After a season with the Dallas Cowboys, he spent 11 years on the Arizona Cardinals’ staff (coaching in Super Bowl XLII in 2009) before becoming an assistant with the Browns.

Kitchens was promoted to interim offensive coordinator after a coaching change midway through the season and passed what proved to be an audition for the top job as Cleveland and its young quarterback, Baker Mayfield, showed enormous improvement and actually were in playoff contention.

He’s not going to have an easy assignment. Since rejoining the NFL as an expansion team in 1999 after the original Browns moved to Baltimore, Cleveland has had just two winning seasons, has made the playoffs only once and in 2017 lost all 16 of its games.
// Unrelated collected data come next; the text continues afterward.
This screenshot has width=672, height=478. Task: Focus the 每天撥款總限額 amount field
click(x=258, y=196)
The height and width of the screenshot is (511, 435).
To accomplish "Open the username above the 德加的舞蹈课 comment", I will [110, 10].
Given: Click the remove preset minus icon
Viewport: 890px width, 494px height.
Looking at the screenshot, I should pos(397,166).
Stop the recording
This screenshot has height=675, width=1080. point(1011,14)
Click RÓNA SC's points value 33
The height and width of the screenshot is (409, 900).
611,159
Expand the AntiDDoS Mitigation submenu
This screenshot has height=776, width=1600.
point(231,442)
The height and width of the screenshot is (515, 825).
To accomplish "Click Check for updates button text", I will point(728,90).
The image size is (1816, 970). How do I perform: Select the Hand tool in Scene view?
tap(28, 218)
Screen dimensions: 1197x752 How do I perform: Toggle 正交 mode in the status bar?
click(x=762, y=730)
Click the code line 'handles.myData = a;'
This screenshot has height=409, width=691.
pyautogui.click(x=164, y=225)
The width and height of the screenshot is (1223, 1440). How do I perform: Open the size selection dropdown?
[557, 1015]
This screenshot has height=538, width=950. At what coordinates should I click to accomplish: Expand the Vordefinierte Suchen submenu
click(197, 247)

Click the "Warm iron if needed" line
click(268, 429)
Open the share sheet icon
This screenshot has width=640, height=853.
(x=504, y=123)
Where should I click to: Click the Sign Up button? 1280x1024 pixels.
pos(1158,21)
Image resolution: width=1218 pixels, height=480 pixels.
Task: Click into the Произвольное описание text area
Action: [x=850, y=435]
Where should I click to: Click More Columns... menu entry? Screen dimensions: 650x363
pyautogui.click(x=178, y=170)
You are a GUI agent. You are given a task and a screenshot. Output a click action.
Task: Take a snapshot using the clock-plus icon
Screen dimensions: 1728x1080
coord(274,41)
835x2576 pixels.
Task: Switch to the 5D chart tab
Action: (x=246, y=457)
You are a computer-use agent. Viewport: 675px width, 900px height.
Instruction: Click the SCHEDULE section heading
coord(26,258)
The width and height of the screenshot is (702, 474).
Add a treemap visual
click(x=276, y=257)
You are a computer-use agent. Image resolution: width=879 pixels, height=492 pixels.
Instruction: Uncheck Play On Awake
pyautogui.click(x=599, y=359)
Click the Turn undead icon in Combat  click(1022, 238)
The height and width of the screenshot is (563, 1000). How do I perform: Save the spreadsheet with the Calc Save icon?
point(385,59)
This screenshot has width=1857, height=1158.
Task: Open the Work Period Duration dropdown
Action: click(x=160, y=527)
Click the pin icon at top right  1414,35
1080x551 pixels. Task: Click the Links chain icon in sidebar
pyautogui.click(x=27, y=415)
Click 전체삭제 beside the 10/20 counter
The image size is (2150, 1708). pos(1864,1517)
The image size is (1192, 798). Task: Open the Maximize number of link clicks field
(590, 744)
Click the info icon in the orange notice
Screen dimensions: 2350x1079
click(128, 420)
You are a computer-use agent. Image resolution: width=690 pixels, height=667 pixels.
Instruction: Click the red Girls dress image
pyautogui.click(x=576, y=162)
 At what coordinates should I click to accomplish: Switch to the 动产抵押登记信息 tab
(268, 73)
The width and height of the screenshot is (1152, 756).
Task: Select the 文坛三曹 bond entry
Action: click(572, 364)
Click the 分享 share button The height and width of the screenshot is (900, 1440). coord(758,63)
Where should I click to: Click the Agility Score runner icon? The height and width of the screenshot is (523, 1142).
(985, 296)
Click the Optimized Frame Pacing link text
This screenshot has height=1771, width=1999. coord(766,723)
We think Kitchens is up to the challenge and wish him success. This is a man who, confirming his reputation for toughness, needed 10 hours of emergency surgery in June 2013 to repair a tear in his aorta — and was on the field for the start of training camp that year.

He’s a blue collar type — literally, his dad worked at Goodyear — who will fit in well in Cleveland.

For the uninitiated, the “Dawg Pound” is the east end zone bleachers at the Browns’ stadium, populated by a particularly rowdy and passionate group of fans who love their team. We don’t think they’d mind a little kibitzing or moral support from 700 miles away, from people hoping to see this particular hometown boy make good.